Work to do –
Reproduce, line for line and unchanged, the portion of the data that starts with the line containing "Expand the 事例データを収集中" and finishes with the line containing "Action: coord(204,129)", both of those lines included.

[Dataset records start]

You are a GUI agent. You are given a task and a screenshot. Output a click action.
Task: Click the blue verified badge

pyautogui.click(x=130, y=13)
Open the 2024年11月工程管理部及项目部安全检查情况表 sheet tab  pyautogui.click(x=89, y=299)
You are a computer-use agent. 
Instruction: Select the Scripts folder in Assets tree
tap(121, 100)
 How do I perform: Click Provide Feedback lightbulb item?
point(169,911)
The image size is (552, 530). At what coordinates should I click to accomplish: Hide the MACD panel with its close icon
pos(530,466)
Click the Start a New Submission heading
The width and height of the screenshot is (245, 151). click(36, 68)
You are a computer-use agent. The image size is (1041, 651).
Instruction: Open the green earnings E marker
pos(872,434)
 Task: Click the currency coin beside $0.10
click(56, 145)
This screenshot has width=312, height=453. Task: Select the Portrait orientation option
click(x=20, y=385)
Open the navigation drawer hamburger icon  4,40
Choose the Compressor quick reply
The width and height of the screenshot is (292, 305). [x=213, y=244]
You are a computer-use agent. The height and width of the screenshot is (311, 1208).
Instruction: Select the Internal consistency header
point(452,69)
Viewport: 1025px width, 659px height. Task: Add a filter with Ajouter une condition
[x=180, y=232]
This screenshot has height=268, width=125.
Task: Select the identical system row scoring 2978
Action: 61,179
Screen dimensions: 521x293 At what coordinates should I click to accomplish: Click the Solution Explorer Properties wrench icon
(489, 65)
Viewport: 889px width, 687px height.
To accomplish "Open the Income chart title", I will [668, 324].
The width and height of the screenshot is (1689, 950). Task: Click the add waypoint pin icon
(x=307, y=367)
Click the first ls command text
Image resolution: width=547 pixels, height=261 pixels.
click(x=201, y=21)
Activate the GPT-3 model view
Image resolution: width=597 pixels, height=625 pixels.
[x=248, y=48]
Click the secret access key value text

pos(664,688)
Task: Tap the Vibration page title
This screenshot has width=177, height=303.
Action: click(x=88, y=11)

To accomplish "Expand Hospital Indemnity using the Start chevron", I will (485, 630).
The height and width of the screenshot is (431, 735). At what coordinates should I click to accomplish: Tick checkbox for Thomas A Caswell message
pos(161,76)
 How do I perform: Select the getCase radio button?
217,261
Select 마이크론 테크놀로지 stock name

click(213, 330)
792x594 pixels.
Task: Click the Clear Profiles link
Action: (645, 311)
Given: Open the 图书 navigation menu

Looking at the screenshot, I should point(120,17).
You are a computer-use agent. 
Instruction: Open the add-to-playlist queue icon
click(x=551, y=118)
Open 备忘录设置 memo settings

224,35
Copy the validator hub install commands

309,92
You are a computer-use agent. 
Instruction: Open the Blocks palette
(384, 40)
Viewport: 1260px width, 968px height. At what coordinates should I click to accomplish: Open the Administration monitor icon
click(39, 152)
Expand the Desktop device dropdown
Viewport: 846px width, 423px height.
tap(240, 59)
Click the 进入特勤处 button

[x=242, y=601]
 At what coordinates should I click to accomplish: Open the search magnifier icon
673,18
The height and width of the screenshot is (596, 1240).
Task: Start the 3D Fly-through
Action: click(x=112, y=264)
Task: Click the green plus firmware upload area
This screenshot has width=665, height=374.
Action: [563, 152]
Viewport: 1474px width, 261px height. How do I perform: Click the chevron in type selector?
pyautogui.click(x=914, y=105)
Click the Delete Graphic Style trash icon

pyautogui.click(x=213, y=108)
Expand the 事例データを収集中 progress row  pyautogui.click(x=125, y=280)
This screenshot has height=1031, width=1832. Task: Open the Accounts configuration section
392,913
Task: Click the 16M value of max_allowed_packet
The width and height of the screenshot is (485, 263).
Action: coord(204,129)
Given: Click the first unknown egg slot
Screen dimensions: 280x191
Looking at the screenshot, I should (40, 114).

[Dataset records end]

Answer to this problem –
Expand the 事例データを収集中 progress row  pyautogui.click(x=125, y=280)
This screenshot has height=1031, width=1832. Task: Open the Accounts configuration section
392,913
Task: Click the 16M value of max_allowed_packet
The width and height of the screenshot is (485, 263).
Action: coord(204,129)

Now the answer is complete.